The 1989 Cupa României final was the 51st final of Romania's most prestigious football cup competition. It was disputed between Steaua București and Dinamo București, and was won by Steaua București after a game with one goal.

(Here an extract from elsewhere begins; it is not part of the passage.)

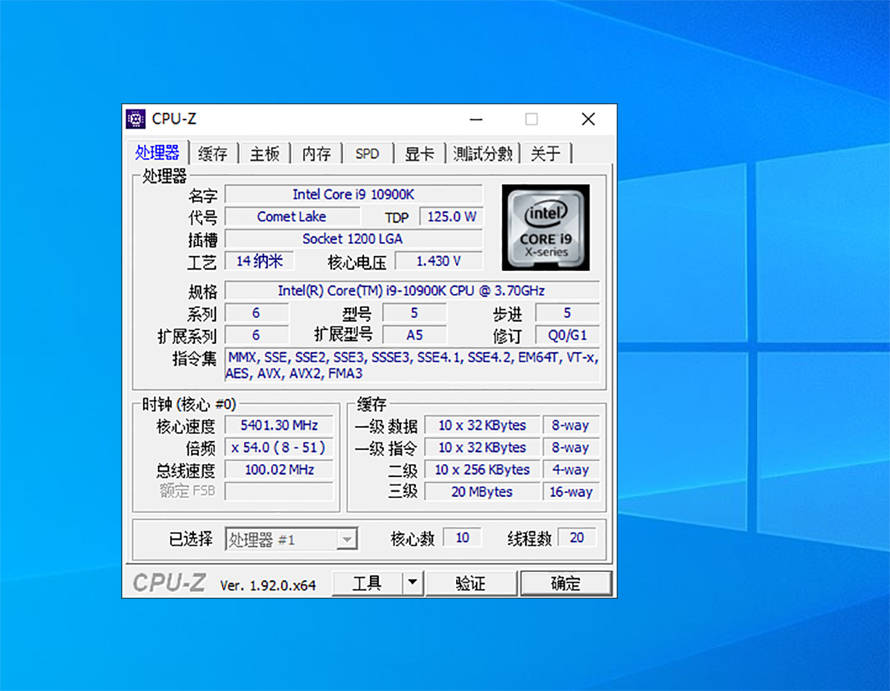Image resolution: width=890 pixels, height=691 pixels.
Task: Open the 显卡 tab
Action: (419, 154)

It was the 17th cup for Steaua București, but when the club officially renounced in 1990 at the trophy won in 1988, it became the 16th cup.

==Route to the final==

Steaua București

| Round of 32 | Pandurii Târgu Jiu | 0–3 | Steaua București |
| Round of 16 | FCM Brașov | 3–6 | Steaua București |
| Quarter-finals | Steaua București | 3–1 | Unirea Slobozia |
| Semi-finals | Steaua București | 3–2 | Rapid București |

Dinamo București

| Round of 32 | Progresul Medgidia | 1–2 | Dinamo București |
| Round of 16 | Inter Sibiu | 0–1 | Dinamo București |
| Quarter-finals | Dinamo București | 5–1 | SC Bacău |
| Semi-finals | Dinamo București | 2–0 | Victoria București |

==Match details==
29 June 1989
Steaua București 1-0 Dinamo București
  Steaua București: Hagi 67'

| GK | 1 | ROU Silviu Lung |
| DF | 2 | ROU Dan Petrescu |
| DF | 6 | ROU Ștefan Iovan |
| DF | 4 | ROU Adrian Bumbescu |
| DF | 11 | ROU Iosif Rotariu |
| MF | 5 | ROU Tudorel Stoica (c) |
| MF | 3 | ROU Daniel Minea |
| MF | 8 | ROU Ilie Dumitrescu |
| MF | 10 | ROU Gheorghe Hagi |
| FW | 7 | ROU Marius Lăcătuș |
| FW | 9 | ROU Victor Pițurcă |
Substitutions:
| MF | 12 | ROU Ilie Stan |
| FW | 14 | ROU Gabi Balint |
Manager:
ROU Anghel Iordănescu
| GK | 1 | ROU Bogdan Stelea |
| DF | 2 | ROU Ioan Varga |
| DF | 6 | ROU Ioan Andone (c) |
| DF | 4 | ROU Mircea Rednic |
| DF | 3 | ROU Michael Klein |
| MF | 10 | ROU Dorin Mateuț |
| MF | 5 | ROU Ioan Lupescu |
| MF | 11 | ROU Dănuț Lupu |
| MF | 8 | ROU Iulian Mihăescu |
| FW | 7 | ROU Claudiu Vaișcovici |
| FW | 9 | ROU Rodion Cămătaru |
Substitutions:
| DF | 12 | ROU Costel Orac |
| FW | 13 | ROU Florin Răducioiu |
Manager:
ROU Mircea Lucescu
| MATCH OFFICIALS *Assistant referees: **ROU Adrian Porumboiu **ROU Gheorghe Constantin |

==See also==
- List of Cupa României finals
- Eternal derby (Romania)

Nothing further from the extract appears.